Earlier this year we posted about an excellent magistrate decision in Baksic v. Ethicon Inc., 2023 WL 1192538 (Mag. W.D. Tex. Jan. 27, 2023) that granted summary judgment to defendant on all claims – failure to warn and design defect – for a lack of causation. Our prior post lauded the court’s analysis of alternative design, and we are happy to report it was adopted by the district court. In opposing the summary judgment motion, plaintiff tried to muddy the waters by arguing that her negligence claim was not limited to warning and design defects. So, the magistrate asked for additional briefing to close the loop. That led to today’s decision – Baksic v. Ethicon Inc., 2023 WL 3681693 (Mag. W.D. Tex. Apr. 20, 2023).

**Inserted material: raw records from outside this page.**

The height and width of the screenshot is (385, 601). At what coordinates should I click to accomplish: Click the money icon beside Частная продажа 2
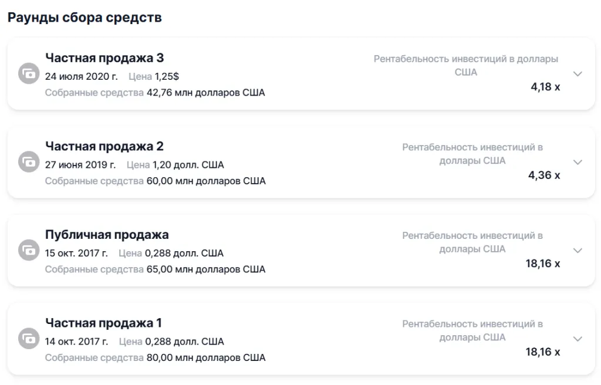tap(29, 162)
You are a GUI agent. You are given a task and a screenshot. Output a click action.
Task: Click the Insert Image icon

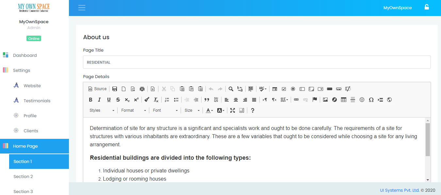[325, 100]
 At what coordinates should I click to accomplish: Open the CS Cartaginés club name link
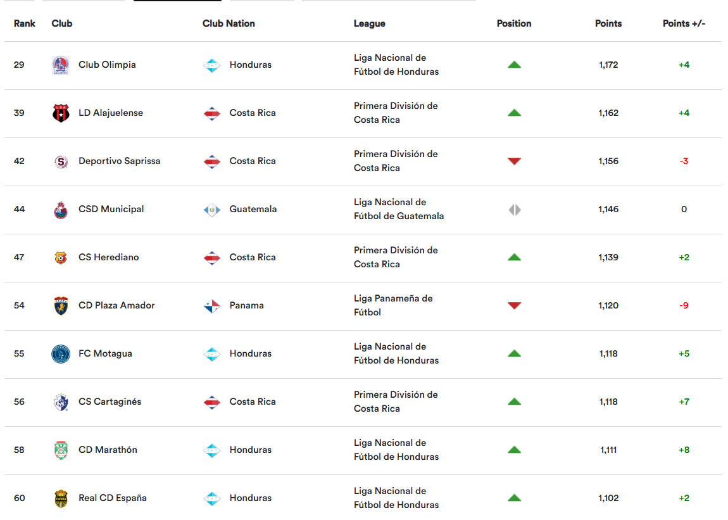(x=110, y=402)
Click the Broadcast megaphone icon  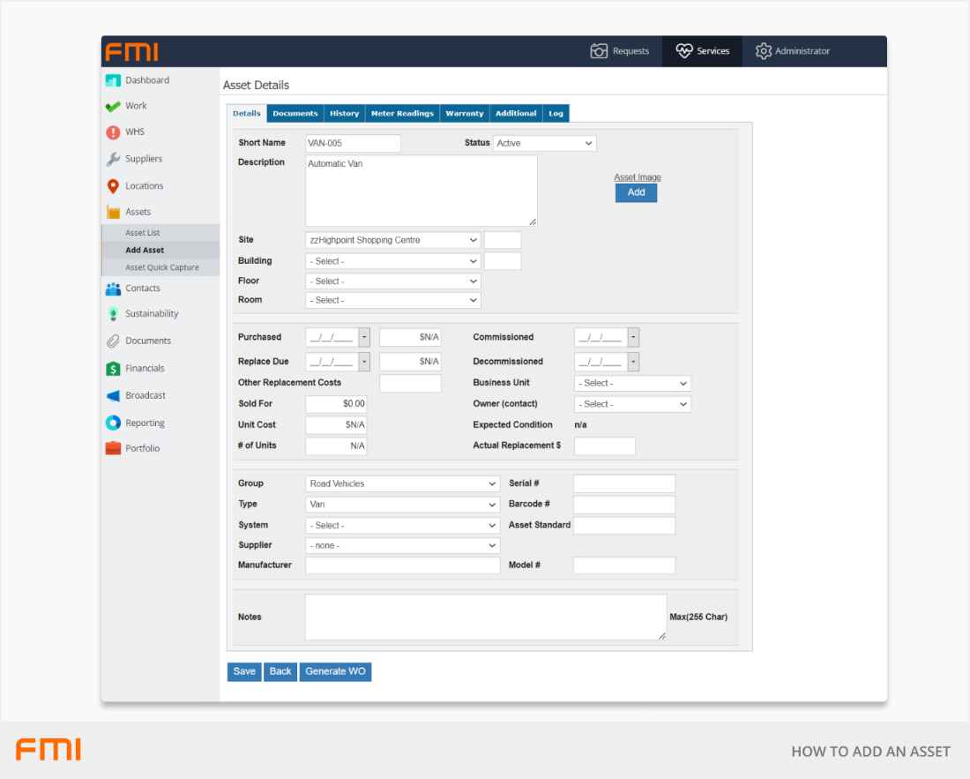coord(113,396)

While plaintiff argued that her complaint alleged various negligence claims, in her brief she only addressed failure to test. Therefore, that was the only additional claim the court considered. As noted above, the authority is split on whether Texas recognizes failure to test as an independent claim not subsumed under one of the products liability big three – warning, design, or manufacturing defect. And the magistrate stopped short of saying the claim was not recognized because in this case, failure to test is “too inextricably intertwined with [plaintiff’s] unsuccessful failure-to-warn claims to stand on its own.” Id. at *2. We find it hard to imagine a case where that is not true.

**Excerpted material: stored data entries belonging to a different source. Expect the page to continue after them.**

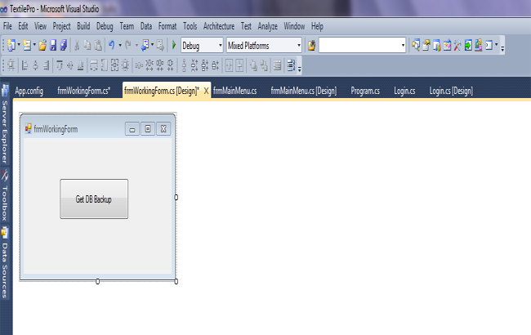Click the Open File folder icon
This screenshot has width=531, height=335.
(42, 45)
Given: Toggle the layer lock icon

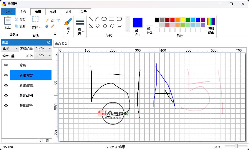Looking at the screenshot, I should pos(13,56).
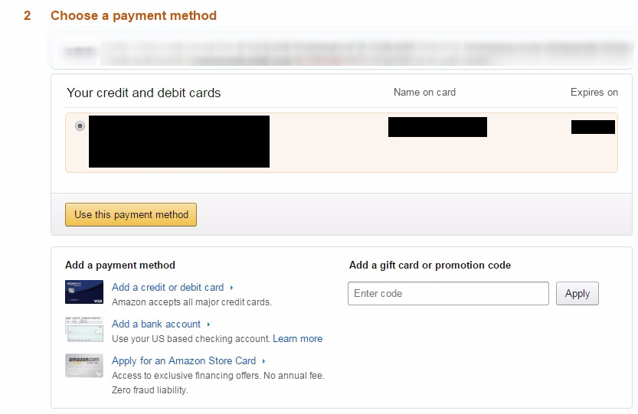Select the saved card radio button

coord(80,126)
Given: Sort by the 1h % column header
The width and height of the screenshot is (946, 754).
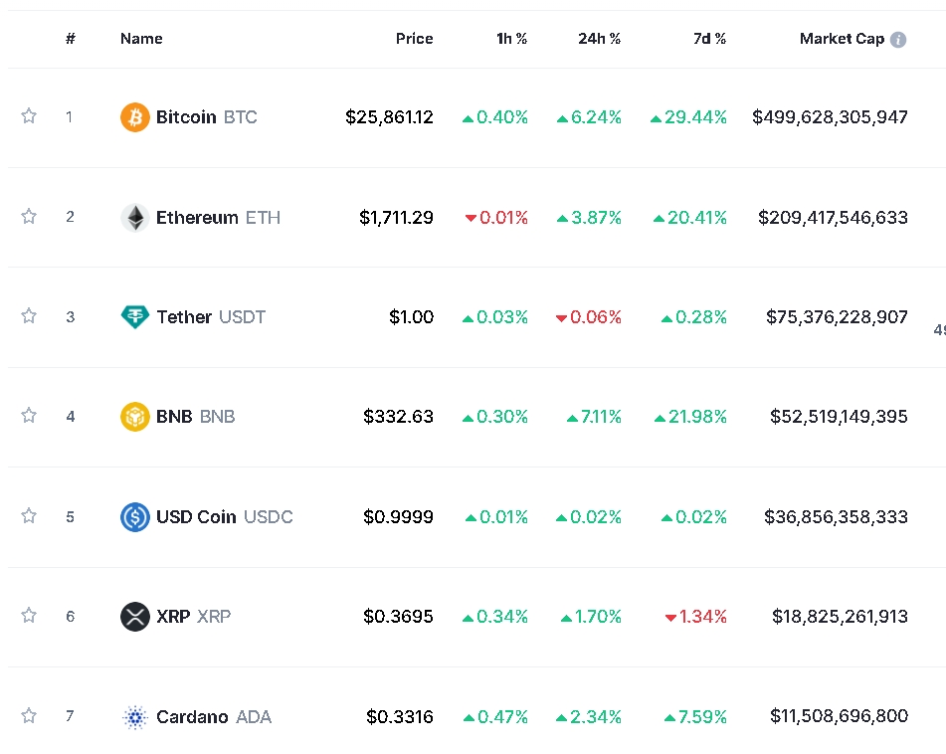Looking at the screenshot, I should click(511, 39).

The court had already determined that plaintiff had not established a causal link between her alleged injuries and the alleged inadequate warning. The same lack of causation is fatal to the failure to test claim and demonstrates why they are “inextricably intertwined”:
Had [defendant] performed more testing, the warning may have been more detailed, but the Court has already found there was no causation as a matter of law even assuming an inadequate warning. Summary judgment for one means summary judgment for the other.
Id. They rise and fall together. The same is true of design defect. Plaintiff could argue that more testing may have led to the discovery of a safer alternative design in the future, but she had no evidence to support that conclusion, or that it would have been available at the time of plaintiff’s surgery, or that it would have been approved by the FDA. The same things that felled plaintiff’s design defect claim likewise, undermined her failure to test claim, such as it were. Id.
So, at most plaintiff had her experts’ testimony that defendant did not do enough testing. What she lacked was evidence of a causal link between that deficiency and her alleged injuries. The lack of testing must have caused something that in turn caused injury to plaintiff. That “something” is one of the big three – testing that would have led to an improved warning, testing that would have led to an improved design, or (maybe) testing that would have led to discovery in a manufacturing problem. In other words, failure to test does not stand on its own.